Task input section start

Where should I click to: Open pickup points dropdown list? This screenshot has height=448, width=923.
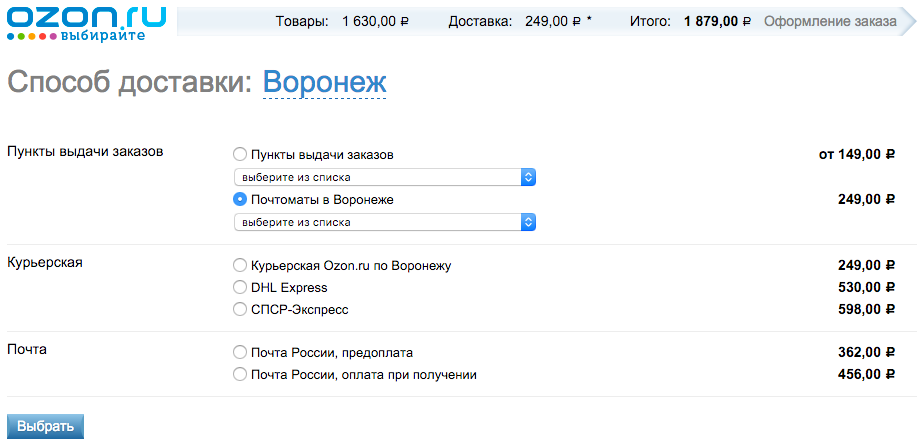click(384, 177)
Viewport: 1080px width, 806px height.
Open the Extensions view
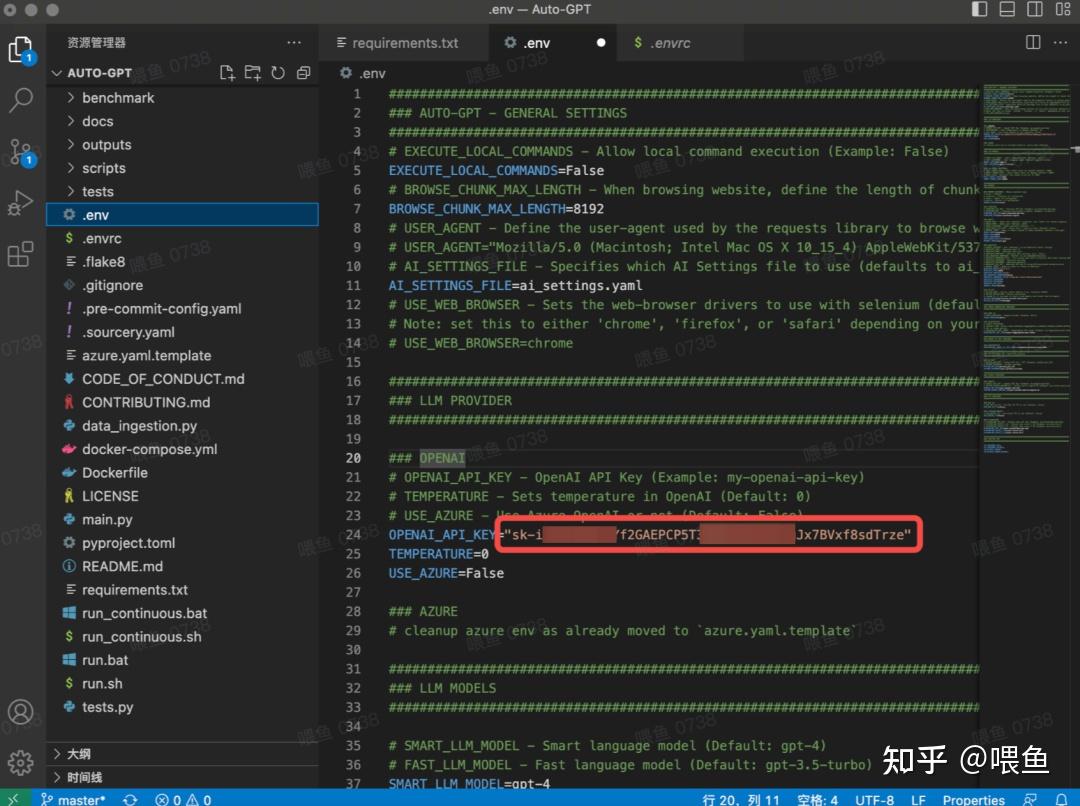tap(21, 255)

Task input section end
Task input section start

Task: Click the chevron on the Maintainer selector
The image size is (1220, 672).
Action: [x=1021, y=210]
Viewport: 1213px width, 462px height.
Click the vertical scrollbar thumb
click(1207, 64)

Task input section end
Task input section start

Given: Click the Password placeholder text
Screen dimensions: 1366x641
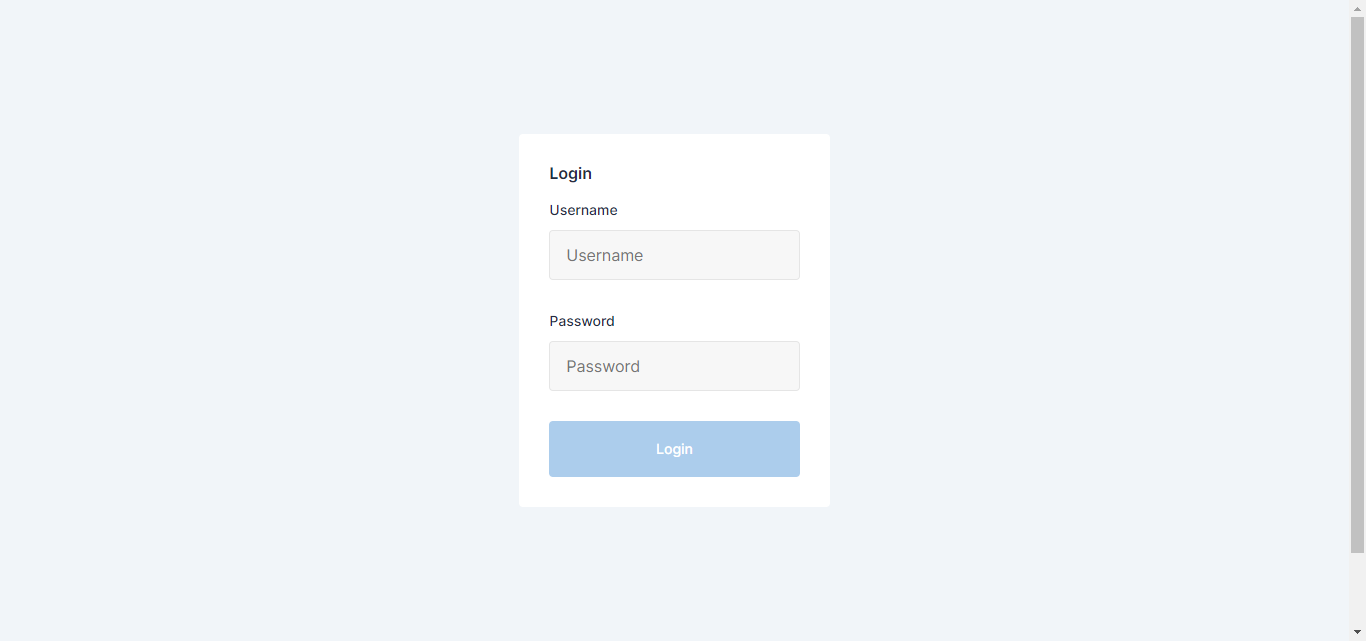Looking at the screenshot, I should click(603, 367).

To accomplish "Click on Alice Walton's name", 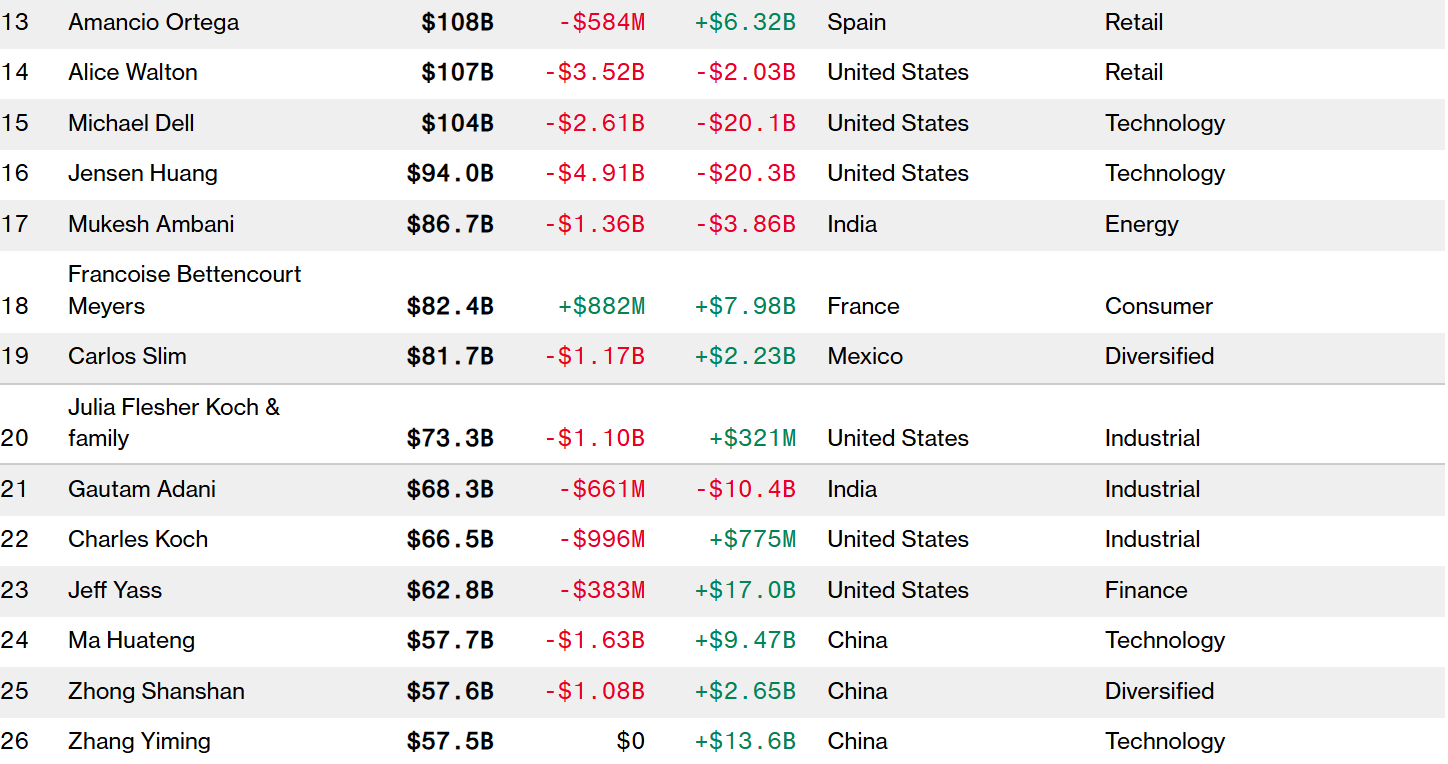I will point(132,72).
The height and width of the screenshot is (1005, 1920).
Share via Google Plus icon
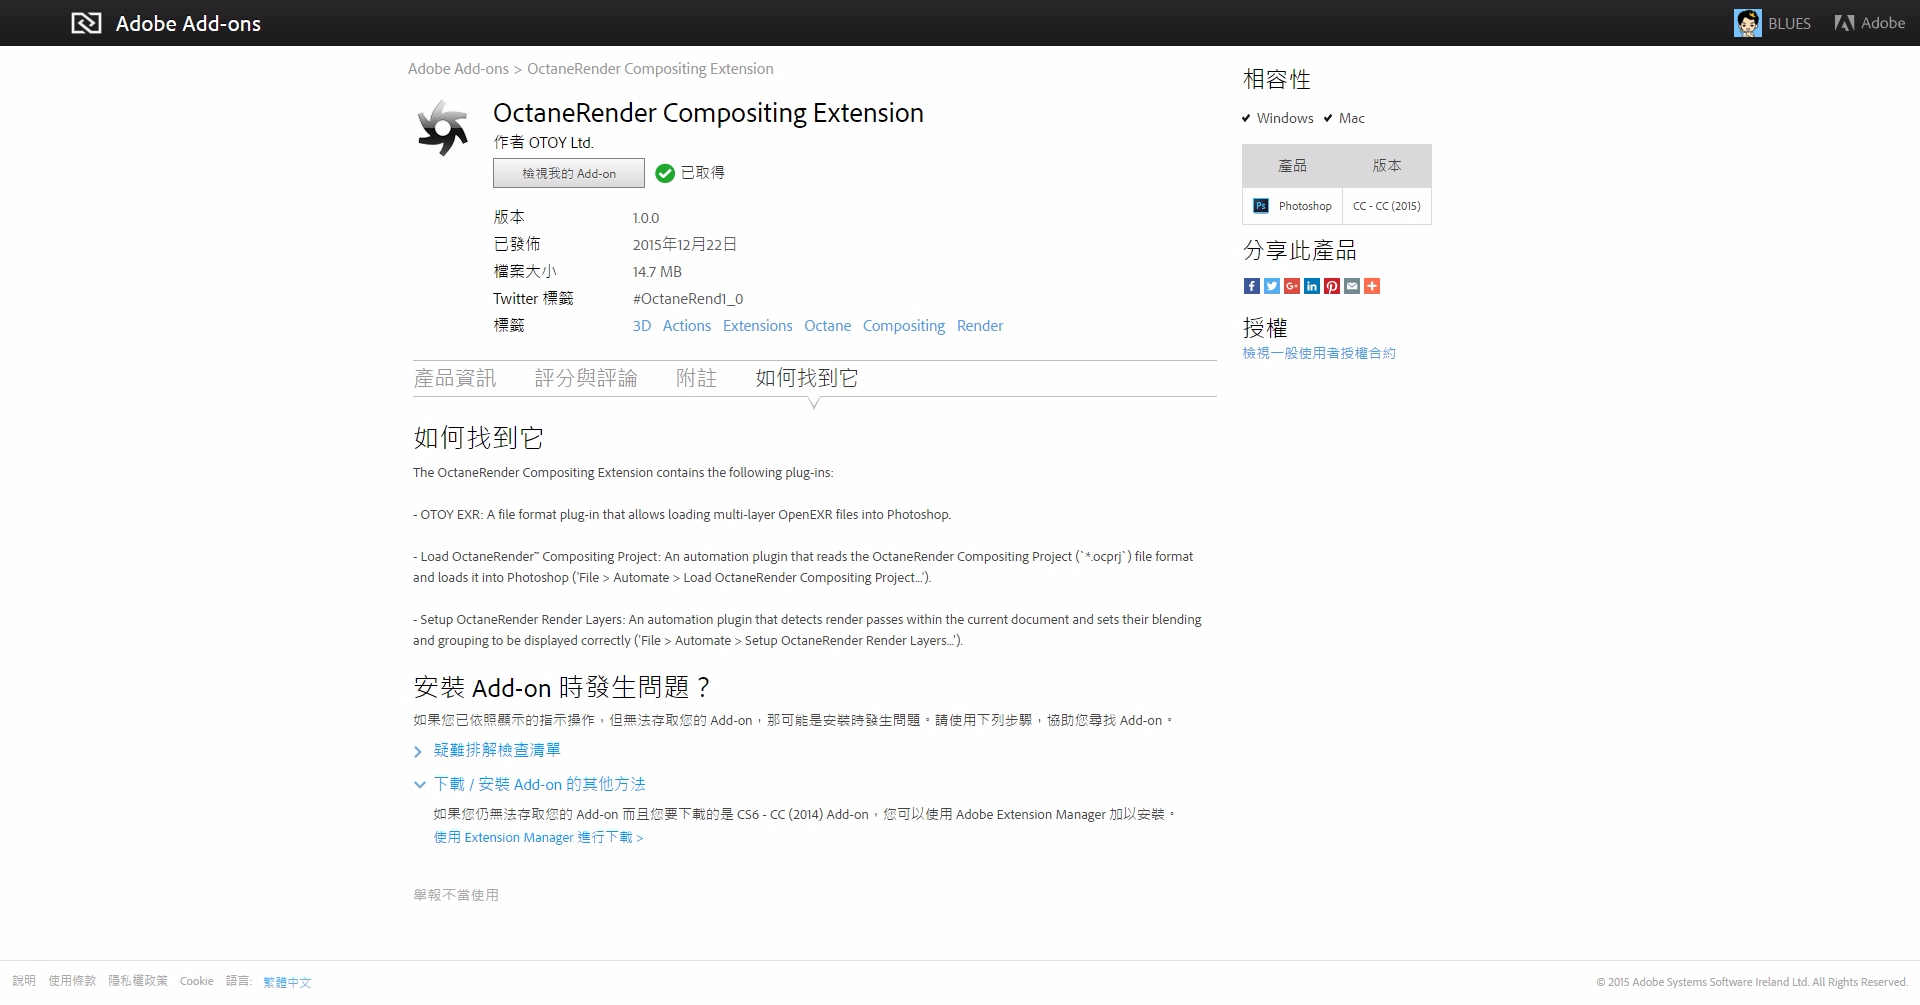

Task input section end

Problem statement » Find the lines above that hold "Viewport", then copy each of them.

Written solution »
Viewport: 1080px width, 806px height.
Viewport: 1213px width, 462px height.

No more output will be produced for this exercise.